● **Aim of the exercise**: Will you restate verbatim the lines running from the line with "Viewport: 815px width, 470px height." to the end of the data, leaving out everything else?

● **The records**:
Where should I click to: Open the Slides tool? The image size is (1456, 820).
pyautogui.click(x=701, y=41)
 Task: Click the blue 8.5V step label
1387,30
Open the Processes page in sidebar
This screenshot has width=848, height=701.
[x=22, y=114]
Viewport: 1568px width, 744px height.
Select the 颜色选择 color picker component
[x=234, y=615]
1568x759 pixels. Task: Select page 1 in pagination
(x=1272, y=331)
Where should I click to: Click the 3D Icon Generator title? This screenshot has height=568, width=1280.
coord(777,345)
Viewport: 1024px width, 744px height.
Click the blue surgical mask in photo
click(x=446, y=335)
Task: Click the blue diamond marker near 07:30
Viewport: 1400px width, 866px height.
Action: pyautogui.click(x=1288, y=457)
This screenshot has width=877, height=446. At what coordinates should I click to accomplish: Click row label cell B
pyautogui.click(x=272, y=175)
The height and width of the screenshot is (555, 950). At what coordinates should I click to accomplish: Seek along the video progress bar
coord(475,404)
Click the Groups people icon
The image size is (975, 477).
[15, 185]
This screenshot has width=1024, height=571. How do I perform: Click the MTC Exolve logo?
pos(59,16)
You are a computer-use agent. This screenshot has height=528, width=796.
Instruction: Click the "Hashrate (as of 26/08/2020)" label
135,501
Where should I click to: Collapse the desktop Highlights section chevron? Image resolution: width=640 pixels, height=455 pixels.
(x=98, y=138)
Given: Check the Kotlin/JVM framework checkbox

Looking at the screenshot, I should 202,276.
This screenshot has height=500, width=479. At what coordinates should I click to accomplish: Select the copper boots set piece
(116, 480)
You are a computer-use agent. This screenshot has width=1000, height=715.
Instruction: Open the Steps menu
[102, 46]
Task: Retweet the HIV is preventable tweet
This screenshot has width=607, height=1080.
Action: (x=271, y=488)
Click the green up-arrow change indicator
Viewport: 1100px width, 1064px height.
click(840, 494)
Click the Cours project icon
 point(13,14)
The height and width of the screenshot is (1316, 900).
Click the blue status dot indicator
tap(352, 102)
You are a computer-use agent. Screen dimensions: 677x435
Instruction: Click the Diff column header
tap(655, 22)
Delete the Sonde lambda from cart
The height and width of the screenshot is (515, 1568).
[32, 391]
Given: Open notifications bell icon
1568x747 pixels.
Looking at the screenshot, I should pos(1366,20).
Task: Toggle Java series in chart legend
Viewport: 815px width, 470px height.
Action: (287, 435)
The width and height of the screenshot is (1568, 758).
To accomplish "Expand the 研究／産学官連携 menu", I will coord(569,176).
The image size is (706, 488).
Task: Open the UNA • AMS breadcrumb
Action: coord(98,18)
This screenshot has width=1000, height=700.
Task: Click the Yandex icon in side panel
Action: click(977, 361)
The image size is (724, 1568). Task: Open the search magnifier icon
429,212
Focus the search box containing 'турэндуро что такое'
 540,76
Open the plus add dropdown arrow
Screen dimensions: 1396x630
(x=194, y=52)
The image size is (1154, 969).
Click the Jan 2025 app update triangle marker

● **Your solution**:
Viewport: 815px width, 470px height.
Action: (287, 435)
The width and height of the screenshot is (1568, 758).
To accomplish "Expand the 研究／産学官連携 menu", I will coord(569,176).
The image size is (706, 488).
Task: Open the UNA • AMS breadcrumb
Action: coord(98,18)
This screenshot has width=1000, height=700.
Task: Click the Yandex icon in side panel
Action: click(977, 361)
The image size is (724, 1568). Task: Open the search magnifier icon
429,212
Focus the search box containing 'турэндуро что такое'
 540,76
Open the plus add dropdown arrow
Screen dimensions: 1396x630
(x=194, y=52)
The image size is (1154, 969).
Click the Jan 2025 app update triangle marker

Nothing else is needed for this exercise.